NARO (AGRIGENTO) – Un morto e un ferito in un tragico incidente avvenuto ieri. In tarda mattinata, lungo la statale 586, la Agrigento-Naro, nei pressi della diga "Furore" dove era in corso la settima tappa del "Gran fondo Sicilia" ha perso la vita Rosario Zappalà, 37 anni, di Catania. L'uomo, che non aveva con sé documenti di riconoscimento, è stato identificato dai carabinieri. Inutile la corsa all'ospedale San Giovanni di Dio di Agrigento, dove il ciclista è giunto cadavere.

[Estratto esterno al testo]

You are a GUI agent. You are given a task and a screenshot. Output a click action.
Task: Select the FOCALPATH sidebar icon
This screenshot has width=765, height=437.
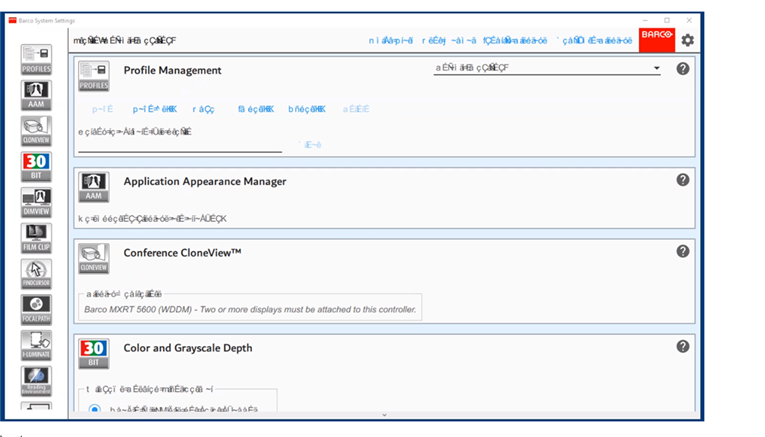pyautogui.click(x=36, y=309)
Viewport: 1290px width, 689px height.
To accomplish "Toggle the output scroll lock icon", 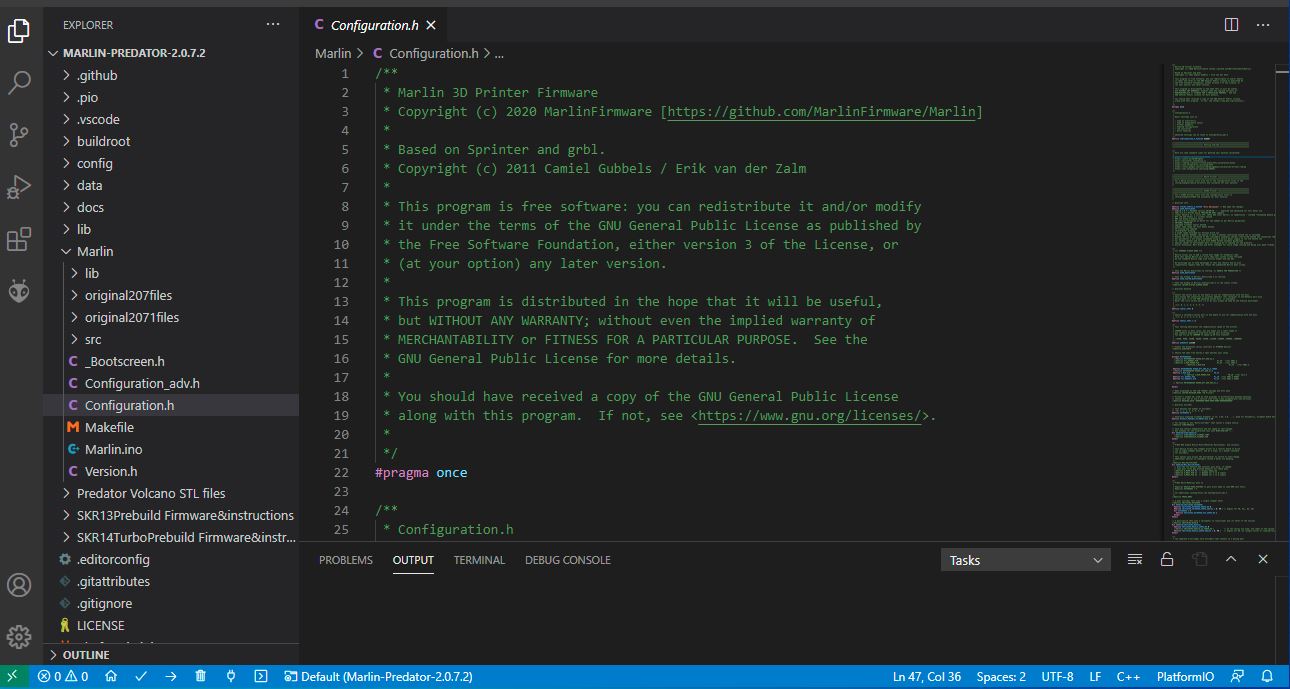I will pos(1167,560).
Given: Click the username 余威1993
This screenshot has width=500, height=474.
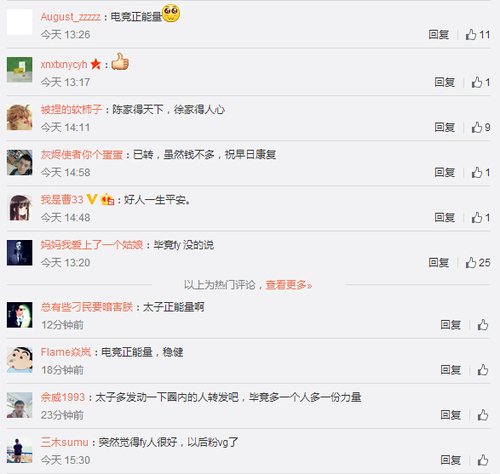Looking at the screenshot, I should (x=63, y=397).
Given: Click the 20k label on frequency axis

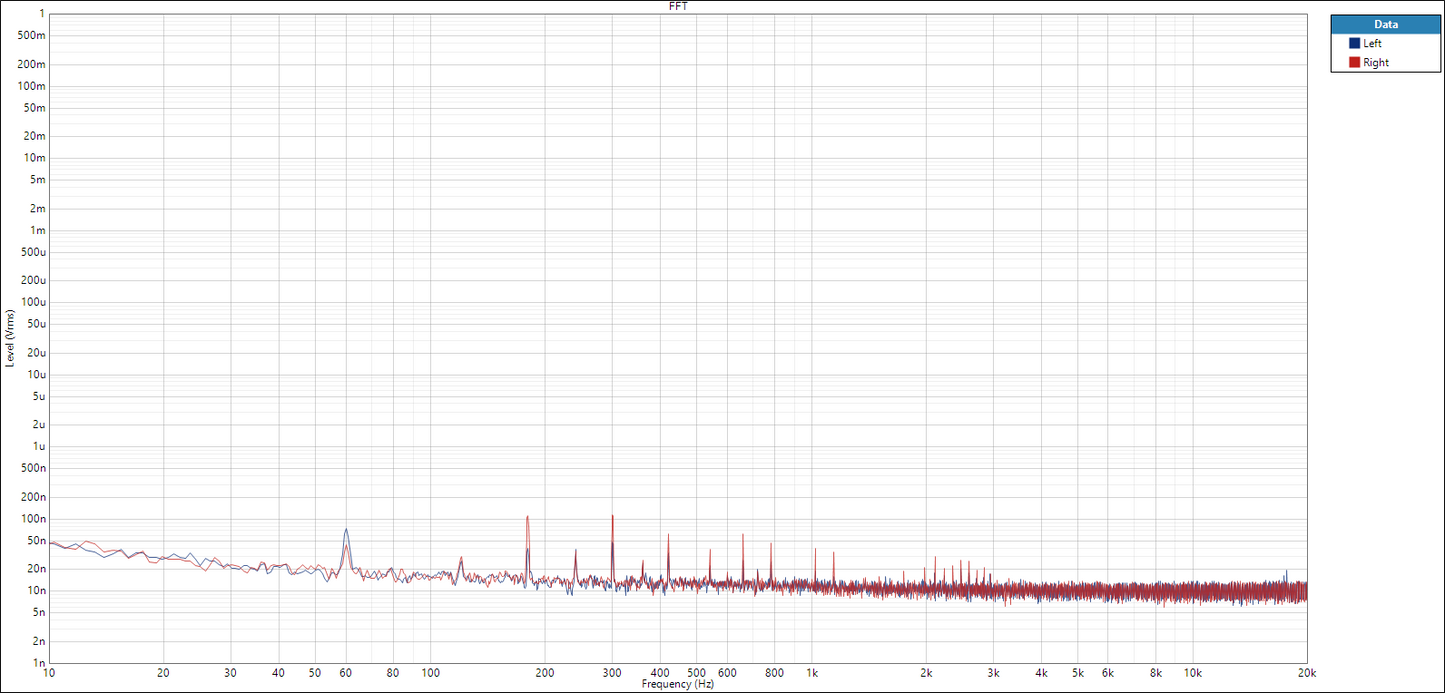Looking at the screenshot, I should tap(1306, 673).
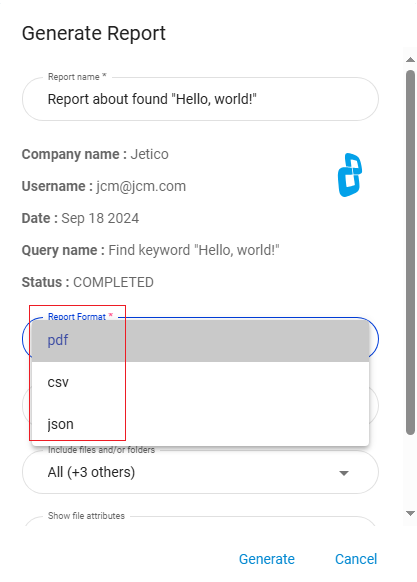Click the Status COMPLETED text
Screen dimensions: 417x582
click(x=88, y=282)
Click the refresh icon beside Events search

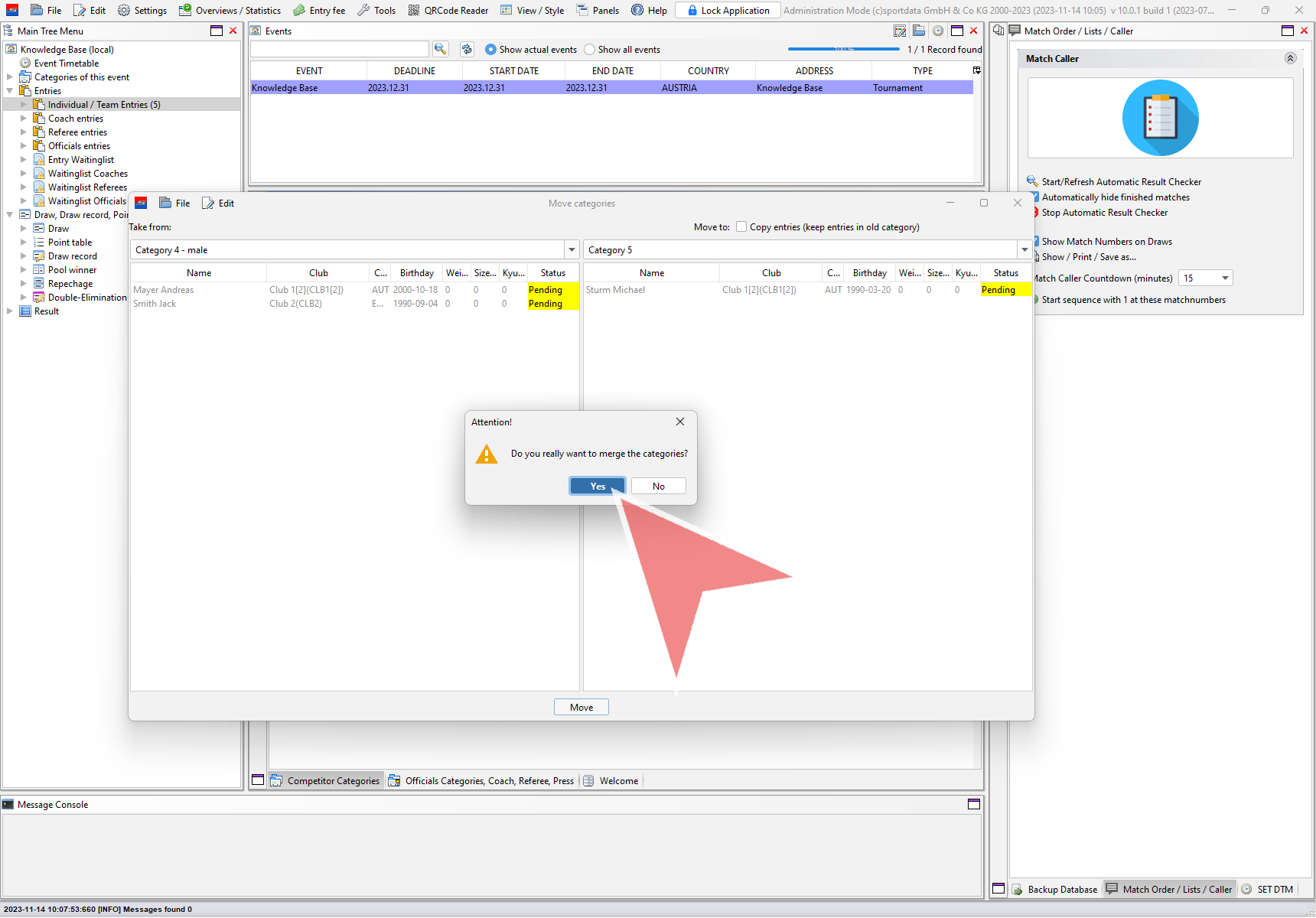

Nell'incidente è rimasto ferito un altro ciclista, un 50enne palermitano, ricoverato all'ospedale "Sant'Elia" di Caltanissetta, dove è stato trasportato in elisoccorso. I medici gli hanno diagnosticato la frattura a un'anca. Almeno lui se la caverà.

"Purtroppo oggi è un giorno tristissimo per la nostra società, un tragico evento ci ha portati via il nostro grandissimo Rosario Zappalà, campione nella vita e nello sport. Non è semplice mettere due righe di fila perché si cade in uno sconforto assoluto, ma come società ci stringiamo con cordoglio alla famiglia.Tu sei e sarai il nostro capitano, ci hai fatto diventare grandi importanti e conosciuti in tutta la Sicilia. Da oggi la nostra squadra avrà due angeli, Tu e Andrea. Ci manchi e ci Mancherai, vorrei scrivere altro ma tutti i momenti belli li portiamo nei nostri cuori": è uno dei commenti comparsi sulla bacheca Facebook dello sfortunato 37enne.

Secondo le prime ricostruzioni, una Fiat Palio, condotta da un 50enne di Naro che proveniva dal senso di marcia opposto, ha travolto i due ciclisti. L'automobilista, in forte stato di choc è stato portato in via precauzionale in ospedale.